The most popular launching pad to the reef is Ambergris Caye, Belize’s largest island, although at 25 miles long by 1 mile wide, you can still wrap your arms around it. You can reach the island 35 miles off the mainland by puddle jumper in a snappy (but occasionally unnerving) 15 minutes. Madonna literally sang its praises in her 1987 song, “La Isla Bonita” (“The Beautiful Island”), a common nickname. The caye’s largest town is historic San Pedro, still casual enough that most people there travel by golf cart, not car (another ecologically cool plus). And these days, new hotel and condo construction is dotting the area. Not surprisingly, the country’s stayover tourist arrivals in the first six months of 2018 jumped 17.1 percent over the same period the year before, according to the Belize Tourism Board.
Such numbers are music to the ears of savvy American entrepreneur Beth Clifford. A veteran real-estate developer, Clifford saw Belize’s potential around the millennium (before San Pedro’s streets were even paved), when she started working on Mahogany Bay Village ( — her first hotel project and Belize’s first global luxury-branded resort, affiliated with Hilton Worldwide’s Curio Collection — by compiling land parcels at the southern tip of San Pedro to form a 60-acre reserve. Despite the Hilton brand, Mahogany Bay, which officially opened in December, doesn’t have the corporate ambience you might expect — it’s really all about the personal touch of the owner/CEO, who frequently logs 12 hours keeping the place up to four-star snuff.
Eco-friendly Mahogany Bay Village is the country’s largest resort with a 207-key hotel featuring cottage- and villa-style accommodations, 150 private residences for investors who can include them in the resort’s rental pool (with more under construction), a marina, a beach club, a wellness center, shops and restaurants. Yet it feels like, well, a small village, with airy cottages from studios to five bedrooms evoking the country’s colonial past, when it was British Honduras. (With English as the official language and more competitive pricing than longer-established tourist destinations, Belize is also attracting retirees.) Gifford clad the property in tasteful rustic chic, with Belizean hardwoods, full-length porches and atmospheric wood ceiling fans (in addition to air-conditioning).
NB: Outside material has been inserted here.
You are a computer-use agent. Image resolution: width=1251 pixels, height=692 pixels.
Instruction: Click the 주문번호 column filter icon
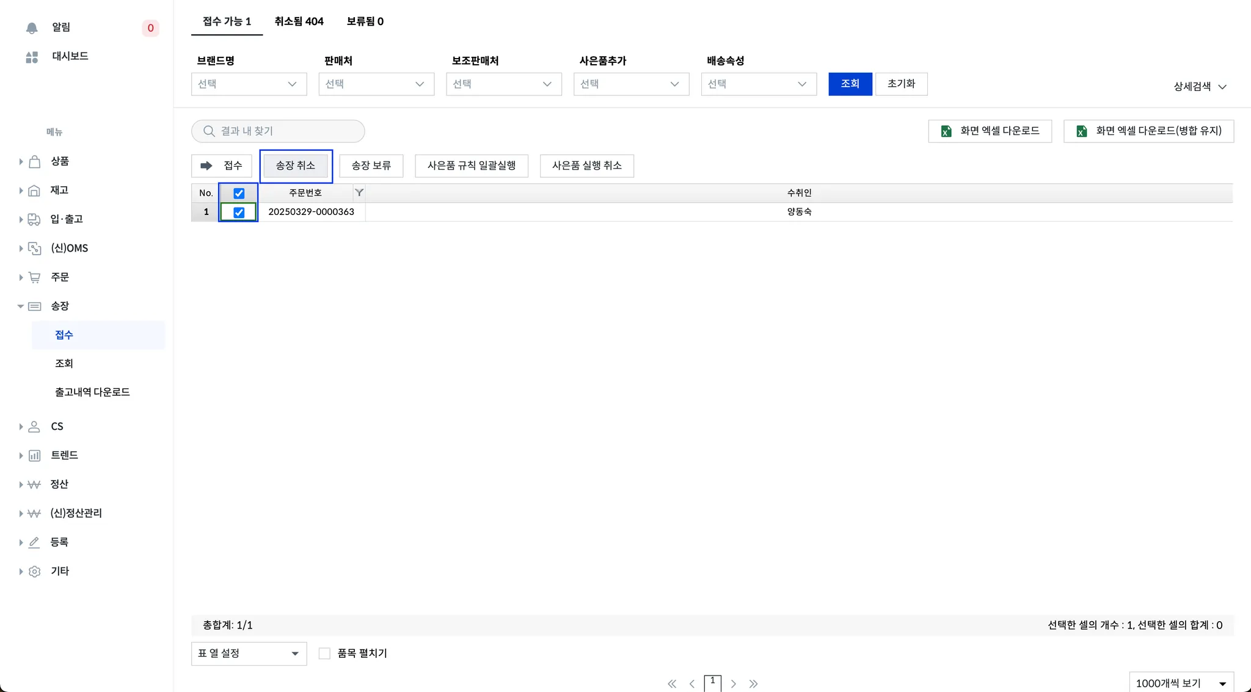click(x=359, y=192)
Definitely visit the resort’s fine restaurants, particularly Jyoto Japanese Restaurant & Sushi Bar and the Verandah, with its haute take on Caribbean cuisine. But no trip abroad would be complete without sampling some authentic local food, yes? No problem in San Pedro. Its 75 restaurants are just a short golf cart ride away. Try Elvi’s Kitchen (, where I enjoyed creamy Belizean seré, with shrimp, green plantains, onions and coconut milk.